## Exercise materials

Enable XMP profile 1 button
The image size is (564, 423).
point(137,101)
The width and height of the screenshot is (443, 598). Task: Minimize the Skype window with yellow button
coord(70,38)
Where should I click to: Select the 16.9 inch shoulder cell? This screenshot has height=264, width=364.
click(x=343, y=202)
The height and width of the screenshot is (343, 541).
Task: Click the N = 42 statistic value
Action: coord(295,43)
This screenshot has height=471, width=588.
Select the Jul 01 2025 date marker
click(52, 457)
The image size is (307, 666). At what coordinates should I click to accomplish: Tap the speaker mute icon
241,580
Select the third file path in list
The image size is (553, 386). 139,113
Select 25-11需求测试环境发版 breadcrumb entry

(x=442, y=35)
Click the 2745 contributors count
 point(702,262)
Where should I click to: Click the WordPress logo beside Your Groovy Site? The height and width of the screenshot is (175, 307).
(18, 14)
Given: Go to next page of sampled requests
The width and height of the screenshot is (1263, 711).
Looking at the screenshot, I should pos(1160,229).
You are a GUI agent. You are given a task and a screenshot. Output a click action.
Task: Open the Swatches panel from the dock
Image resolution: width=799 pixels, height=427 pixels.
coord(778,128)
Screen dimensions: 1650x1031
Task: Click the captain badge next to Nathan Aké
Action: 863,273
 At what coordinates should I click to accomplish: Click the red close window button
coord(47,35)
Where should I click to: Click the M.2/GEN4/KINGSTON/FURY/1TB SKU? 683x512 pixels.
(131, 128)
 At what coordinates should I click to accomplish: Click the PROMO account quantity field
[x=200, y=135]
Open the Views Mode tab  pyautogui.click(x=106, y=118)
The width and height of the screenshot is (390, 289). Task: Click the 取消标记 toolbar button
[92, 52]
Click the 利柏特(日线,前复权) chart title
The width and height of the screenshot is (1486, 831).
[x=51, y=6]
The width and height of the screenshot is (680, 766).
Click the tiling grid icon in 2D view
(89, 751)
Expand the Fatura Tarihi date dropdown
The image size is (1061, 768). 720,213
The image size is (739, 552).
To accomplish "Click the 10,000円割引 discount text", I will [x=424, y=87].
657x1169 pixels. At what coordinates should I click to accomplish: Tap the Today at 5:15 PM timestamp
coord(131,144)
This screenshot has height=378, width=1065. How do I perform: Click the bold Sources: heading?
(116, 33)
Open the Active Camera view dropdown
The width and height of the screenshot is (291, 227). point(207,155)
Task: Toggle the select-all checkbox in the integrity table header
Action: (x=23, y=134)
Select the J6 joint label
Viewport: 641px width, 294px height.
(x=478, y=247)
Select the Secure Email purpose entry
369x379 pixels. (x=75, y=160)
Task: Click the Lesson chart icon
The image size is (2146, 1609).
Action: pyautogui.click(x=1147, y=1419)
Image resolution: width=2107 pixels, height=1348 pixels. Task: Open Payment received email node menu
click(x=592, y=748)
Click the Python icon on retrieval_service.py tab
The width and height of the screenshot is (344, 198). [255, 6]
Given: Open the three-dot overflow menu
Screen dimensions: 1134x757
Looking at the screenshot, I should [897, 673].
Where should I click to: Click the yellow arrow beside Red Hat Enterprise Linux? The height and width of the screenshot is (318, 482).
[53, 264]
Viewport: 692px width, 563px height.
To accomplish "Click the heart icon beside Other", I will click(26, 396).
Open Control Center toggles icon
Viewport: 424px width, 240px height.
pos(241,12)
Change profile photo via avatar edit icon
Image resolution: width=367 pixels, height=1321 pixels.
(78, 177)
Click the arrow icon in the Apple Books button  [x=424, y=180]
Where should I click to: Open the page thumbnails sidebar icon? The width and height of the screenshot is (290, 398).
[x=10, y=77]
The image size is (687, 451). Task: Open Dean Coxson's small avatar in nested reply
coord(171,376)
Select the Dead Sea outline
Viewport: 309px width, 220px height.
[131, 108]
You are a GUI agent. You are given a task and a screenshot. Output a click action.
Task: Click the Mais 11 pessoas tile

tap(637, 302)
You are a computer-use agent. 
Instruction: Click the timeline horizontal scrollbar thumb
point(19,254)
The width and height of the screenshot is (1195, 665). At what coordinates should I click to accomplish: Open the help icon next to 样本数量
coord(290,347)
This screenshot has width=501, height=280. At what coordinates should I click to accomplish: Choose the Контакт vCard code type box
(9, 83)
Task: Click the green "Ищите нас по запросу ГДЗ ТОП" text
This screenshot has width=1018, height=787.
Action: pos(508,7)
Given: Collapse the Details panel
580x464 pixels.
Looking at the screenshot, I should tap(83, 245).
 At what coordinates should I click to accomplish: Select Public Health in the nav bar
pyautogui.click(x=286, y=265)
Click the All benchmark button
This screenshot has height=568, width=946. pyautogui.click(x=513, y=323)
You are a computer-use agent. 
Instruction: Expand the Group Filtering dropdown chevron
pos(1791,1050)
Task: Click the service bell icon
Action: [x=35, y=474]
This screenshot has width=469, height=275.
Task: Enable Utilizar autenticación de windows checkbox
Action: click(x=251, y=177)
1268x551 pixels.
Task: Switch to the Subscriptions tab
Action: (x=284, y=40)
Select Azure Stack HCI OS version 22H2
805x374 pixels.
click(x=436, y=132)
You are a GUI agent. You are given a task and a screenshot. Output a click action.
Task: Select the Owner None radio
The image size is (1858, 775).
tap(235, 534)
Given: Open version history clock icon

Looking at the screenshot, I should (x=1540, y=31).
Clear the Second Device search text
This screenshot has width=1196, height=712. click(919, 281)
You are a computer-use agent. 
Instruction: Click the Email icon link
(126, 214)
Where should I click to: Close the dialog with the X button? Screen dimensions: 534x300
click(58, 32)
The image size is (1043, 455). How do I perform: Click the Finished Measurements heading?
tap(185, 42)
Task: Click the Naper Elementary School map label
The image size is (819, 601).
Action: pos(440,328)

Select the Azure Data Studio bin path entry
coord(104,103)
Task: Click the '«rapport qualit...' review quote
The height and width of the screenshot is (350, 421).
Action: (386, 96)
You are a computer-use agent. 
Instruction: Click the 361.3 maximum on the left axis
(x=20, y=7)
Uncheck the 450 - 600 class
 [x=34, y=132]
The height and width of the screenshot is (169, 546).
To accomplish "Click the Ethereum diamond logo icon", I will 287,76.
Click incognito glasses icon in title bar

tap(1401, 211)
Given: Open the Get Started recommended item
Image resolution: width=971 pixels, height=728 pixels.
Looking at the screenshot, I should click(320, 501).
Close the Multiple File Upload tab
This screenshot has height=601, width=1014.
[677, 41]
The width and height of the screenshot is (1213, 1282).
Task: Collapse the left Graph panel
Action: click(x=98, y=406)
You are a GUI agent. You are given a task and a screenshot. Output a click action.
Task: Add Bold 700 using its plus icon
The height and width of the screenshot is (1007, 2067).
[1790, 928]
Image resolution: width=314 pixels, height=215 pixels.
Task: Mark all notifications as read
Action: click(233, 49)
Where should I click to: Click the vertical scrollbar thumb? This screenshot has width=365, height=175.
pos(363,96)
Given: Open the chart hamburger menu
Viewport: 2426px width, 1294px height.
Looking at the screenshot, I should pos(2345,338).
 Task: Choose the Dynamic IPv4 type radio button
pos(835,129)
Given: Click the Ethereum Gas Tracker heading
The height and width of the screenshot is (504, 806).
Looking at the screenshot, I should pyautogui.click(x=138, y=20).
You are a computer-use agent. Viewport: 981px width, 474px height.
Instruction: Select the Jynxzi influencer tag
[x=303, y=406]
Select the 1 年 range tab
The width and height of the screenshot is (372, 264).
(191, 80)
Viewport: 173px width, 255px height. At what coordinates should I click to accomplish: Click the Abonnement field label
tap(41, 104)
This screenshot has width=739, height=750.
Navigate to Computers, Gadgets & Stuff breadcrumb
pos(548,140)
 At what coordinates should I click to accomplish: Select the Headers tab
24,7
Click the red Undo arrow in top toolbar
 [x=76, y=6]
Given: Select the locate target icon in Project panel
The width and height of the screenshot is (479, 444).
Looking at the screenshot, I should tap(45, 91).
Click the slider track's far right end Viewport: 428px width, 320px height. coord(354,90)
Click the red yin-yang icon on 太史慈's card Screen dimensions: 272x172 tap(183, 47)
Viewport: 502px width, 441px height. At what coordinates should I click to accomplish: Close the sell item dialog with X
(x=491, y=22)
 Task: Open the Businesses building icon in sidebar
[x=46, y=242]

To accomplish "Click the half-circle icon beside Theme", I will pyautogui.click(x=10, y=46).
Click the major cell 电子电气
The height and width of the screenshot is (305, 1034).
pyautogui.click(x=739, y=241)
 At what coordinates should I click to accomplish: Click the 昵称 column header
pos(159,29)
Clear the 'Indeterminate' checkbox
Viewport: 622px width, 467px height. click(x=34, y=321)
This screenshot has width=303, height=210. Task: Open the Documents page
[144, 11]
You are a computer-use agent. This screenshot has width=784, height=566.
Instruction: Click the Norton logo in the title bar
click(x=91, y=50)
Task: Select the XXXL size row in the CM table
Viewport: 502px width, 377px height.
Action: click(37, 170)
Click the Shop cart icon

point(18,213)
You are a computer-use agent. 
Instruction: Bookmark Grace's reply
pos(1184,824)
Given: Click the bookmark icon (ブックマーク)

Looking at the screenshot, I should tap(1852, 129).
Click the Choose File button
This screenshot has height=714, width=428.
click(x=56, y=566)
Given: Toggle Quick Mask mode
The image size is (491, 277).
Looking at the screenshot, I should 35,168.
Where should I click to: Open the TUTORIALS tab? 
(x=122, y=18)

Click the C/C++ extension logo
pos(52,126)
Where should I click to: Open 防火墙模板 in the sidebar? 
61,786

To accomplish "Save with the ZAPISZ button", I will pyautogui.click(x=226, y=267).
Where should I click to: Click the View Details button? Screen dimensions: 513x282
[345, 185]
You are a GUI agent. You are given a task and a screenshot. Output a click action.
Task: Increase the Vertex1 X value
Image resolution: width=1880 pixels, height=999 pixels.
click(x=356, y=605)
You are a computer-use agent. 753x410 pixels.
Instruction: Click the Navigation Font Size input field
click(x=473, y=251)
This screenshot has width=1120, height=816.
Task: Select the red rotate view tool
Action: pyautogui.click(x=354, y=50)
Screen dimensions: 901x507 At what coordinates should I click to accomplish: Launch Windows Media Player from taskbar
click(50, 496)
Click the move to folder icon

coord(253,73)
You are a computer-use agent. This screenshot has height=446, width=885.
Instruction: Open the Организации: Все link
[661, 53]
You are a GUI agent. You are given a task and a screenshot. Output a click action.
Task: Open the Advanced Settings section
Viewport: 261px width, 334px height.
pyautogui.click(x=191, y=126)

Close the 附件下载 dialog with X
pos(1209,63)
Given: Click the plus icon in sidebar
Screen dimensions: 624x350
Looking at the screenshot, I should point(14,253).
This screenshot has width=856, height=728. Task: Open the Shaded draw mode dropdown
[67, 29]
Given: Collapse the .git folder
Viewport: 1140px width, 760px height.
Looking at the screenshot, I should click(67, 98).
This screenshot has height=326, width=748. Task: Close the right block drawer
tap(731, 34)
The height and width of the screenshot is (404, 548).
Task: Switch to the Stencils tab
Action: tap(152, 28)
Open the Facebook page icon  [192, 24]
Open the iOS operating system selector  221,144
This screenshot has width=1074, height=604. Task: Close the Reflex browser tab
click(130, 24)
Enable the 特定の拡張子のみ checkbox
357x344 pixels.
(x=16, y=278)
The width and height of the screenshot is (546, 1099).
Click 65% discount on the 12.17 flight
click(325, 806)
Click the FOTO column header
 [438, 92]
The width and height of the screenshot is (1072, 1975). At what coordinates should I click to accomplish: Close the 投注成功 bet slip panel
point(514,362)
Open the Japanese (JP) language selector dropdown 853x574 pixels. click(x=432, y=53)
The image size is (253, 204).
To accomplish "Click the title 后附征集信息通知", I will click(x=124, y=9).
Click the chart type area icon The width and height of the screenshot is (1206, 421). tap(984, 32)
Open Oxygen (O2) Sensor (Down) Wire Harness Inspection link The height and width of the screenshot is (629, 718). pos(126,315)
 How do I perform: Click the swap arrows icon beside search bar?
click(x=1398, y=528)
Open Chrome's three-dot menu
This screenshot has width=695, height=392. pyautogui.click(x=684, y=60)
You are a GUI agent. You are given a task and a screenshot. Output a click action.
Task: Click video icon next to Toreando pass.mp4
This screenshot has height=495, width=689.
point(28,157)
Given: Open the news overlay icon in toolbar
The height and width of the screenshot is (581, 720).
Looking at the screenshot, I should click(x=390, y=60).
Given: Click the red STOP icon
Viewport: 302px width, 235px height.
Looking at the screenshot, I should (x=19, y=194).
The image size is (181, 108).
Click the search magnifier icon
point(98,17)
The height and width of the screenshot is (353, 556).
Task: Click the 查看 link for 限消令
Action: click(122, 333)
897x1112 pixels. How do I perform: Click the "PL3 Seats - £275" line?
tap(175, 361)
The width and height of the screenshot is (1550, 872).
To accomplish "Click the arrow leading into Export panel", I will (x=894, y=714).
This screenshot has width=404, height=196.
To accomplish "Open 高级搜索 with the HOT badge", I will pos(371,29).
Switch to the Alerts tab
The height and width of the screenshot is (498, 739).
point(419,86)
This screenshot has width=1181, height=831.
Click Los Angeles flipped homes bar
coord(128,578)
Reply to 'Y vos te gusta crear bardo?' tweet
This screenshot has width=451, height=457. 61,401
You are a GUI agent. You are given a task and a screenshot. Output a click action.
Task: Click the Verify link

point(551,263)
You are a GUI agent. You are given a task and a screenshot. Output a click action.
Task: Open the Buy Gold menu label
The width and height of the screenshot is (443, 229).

## Given problem
Reproduce the records starting with the line containing "Viewport: 692px width, 563px height." and going on through the line containing "pyautogui.click(x=286, y=265)", swapping "heart icon" for "star icon" and leaving all else unchanged.

## Problem solution
Viewport: 692px width, 563px height.
To accomplish "Click the star icon beside Other", I will click(26, 396).
Open Control Center toggles icon
Viewport: 424px width, 240px height.
pos(241,12)
Change profile photo via avatar edit icon
Image resolution: width=367 pixels, height=1321 pixels.
(78, 177)
Click the arrow icon in the Apple Books button  [x=424, y=180]
Where should I click to: Open the page thumbnails sidebar icon? The width and height of the screenshot is (290, 398).
[x=10, y=77]
The image size is (687, 451). Task: Open Dean Coxson's small avatar in nested reply
coord(171,376)
Select the Dead Sea outline
Viewport: 309px width, 220px height.
[131, 108]
You are a GUI agent. You are given a task and a screenshot. Output a click action.
Task: Click the Mais 11 pessoas tile

tap(637, 302)
You are a computer-use agent. 
Instruction: Click the timeline horizontal scrollbar thumb
point(19,254)
The width and height of the screenshot is (1195, 665). At what coordinates should I click to accomplish: Open the help icon next to 样本数量
coord(290,347)
This screenshot has width=501, height=280. At what coordinates should I click to accomplish: Choose the Контакт vCard code type box
(9, 83)
Task: Click the green "Ищите нас по запросу ГДЗ ТОП" text
This screenshot has width=1018, height=787.
Action: pos(508,7)
Given: Collapse the Details panel
580x464 pixels.
Looking at the screenshot, I should tap(83, 245).
 At what coordinates should I click to accomplish: Select Public Health in the nav bar
pyautogui.click(x=286, y=265)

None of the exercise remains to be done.